Sempat aku cek di penelusuran Google, tetap saja hanya tersedia jarak tempuhnya saja. Kutebak lagi, jangan-jangan seluruh sekolah dalam formasi adalah sekolah pelosok. Ya sudahlah. Cap, cip, cup. Dengan Bismillah, kupilih menurut kata hatiku saja.
***
Satu purnama setelah pengumuman tes CPNS berlalu, giliran aku yang mendatangi rumah Mirza. Sebenarnya, jarang-jarang aku singgah ke rumahnya. Tapi, inilah kesempatanku. Tugasku sebagai guru honorer di SMP sudah kucabut alias resign. Jadi aku lega, aku aman.
"Bro, sedang sibuk nggak, kita mabar yuk!"
Sengaja kudatangi Mirza setelah satu purnama kami tak bersua. Aku sebenarnya tak tega setelah mendapat kabar bahwa dia tak lulus tes CPNS. Mau bagaimana lagi, meskipun aku dan Mirza adalah sahabat, takdir kami tidak mungkin sama.
Aku hanya beruntung telah dipersilakan oleh Tuhan untuk menjemput rezeki dari profesi PNS.
"Oi Zaidan, bagaimana keadaan sekolahmu? Sudah survei?"
Aku cukup terkejut mengapa kok tiba-tiba Mirza langsung bertanya tentang sekolahku. Mungkin dia peka dengan raut wajahku yang cukup mendung. Ada masalah denganku. Ada yang tidak beres denganku. Dan ternyata, memang benar. Aku mengakuinya.

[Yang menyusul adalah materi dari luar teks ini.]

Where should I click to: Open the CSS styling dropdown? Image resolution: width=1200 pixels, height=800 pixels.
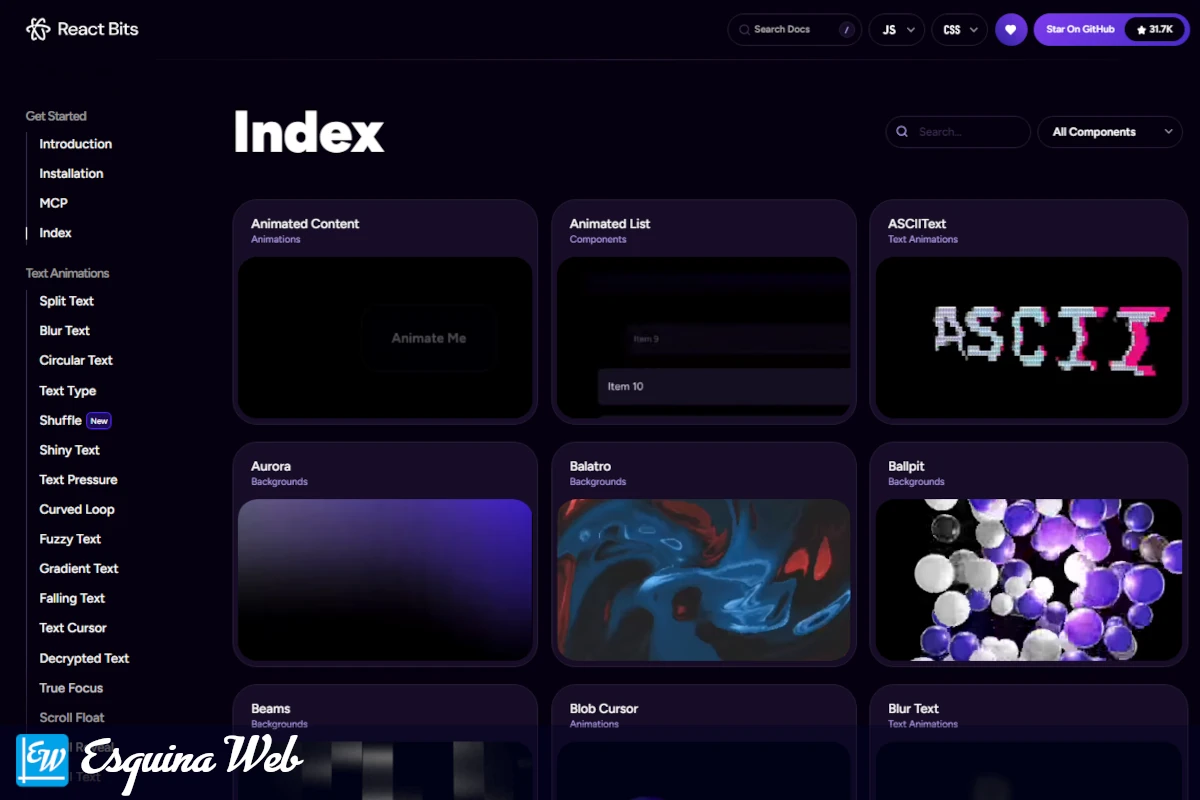(x=959, y=30)
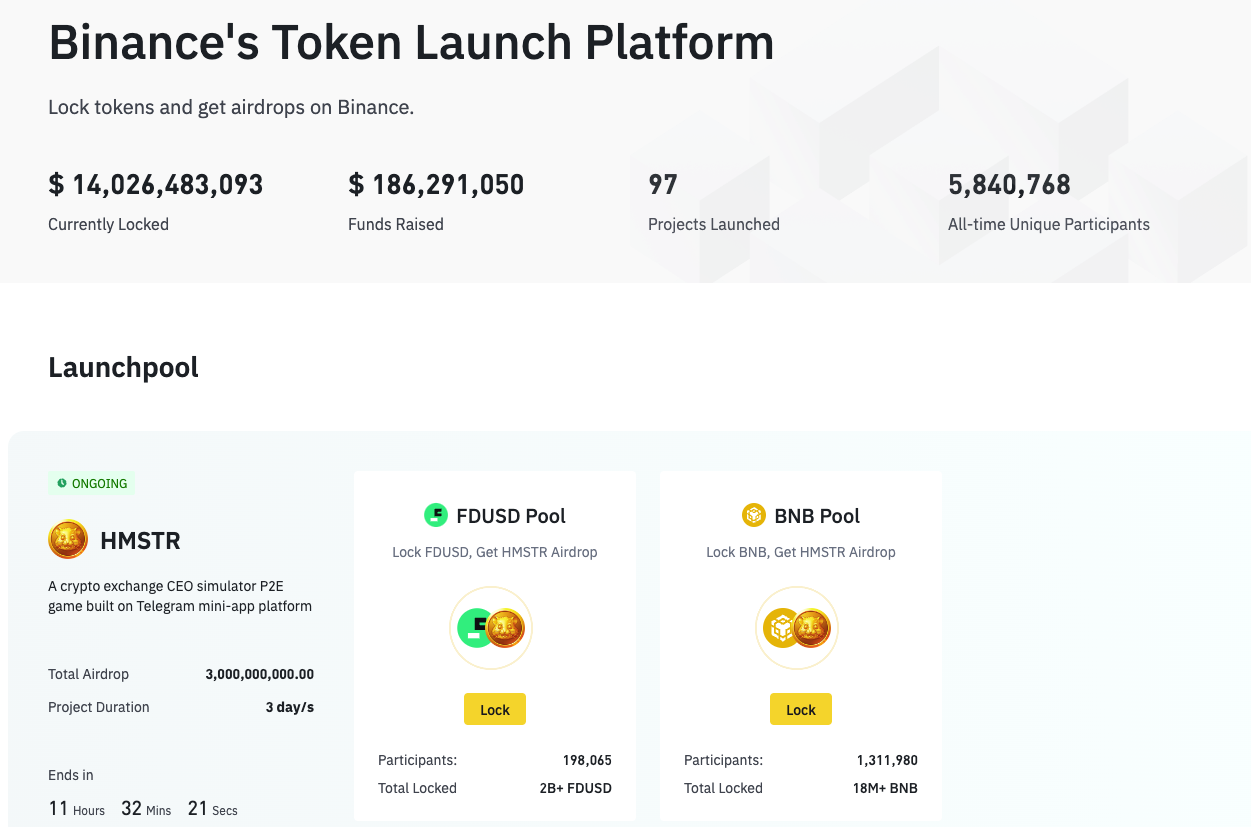This screenshot has width=1251, height=827.
Task: Select the BNB Pool title
Action: pos(817,516)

"Kurang seru, Bro. Sekolahnya pelosok. Sinyal susah, bahkan tidak ada. Listrik pun belum tersambung ke kelas-kelas. Rasanya aku kecewa, Bro. Mana jaraknya dari rumahku adalah 1 jam perjalanan!"
Aku tidak berhenti berhenti mengeluh, sampai-sampai ada petir kekecewaan yang menyambar tetap di sudut hatiku. Aku kesal, aku merasa salah kamar.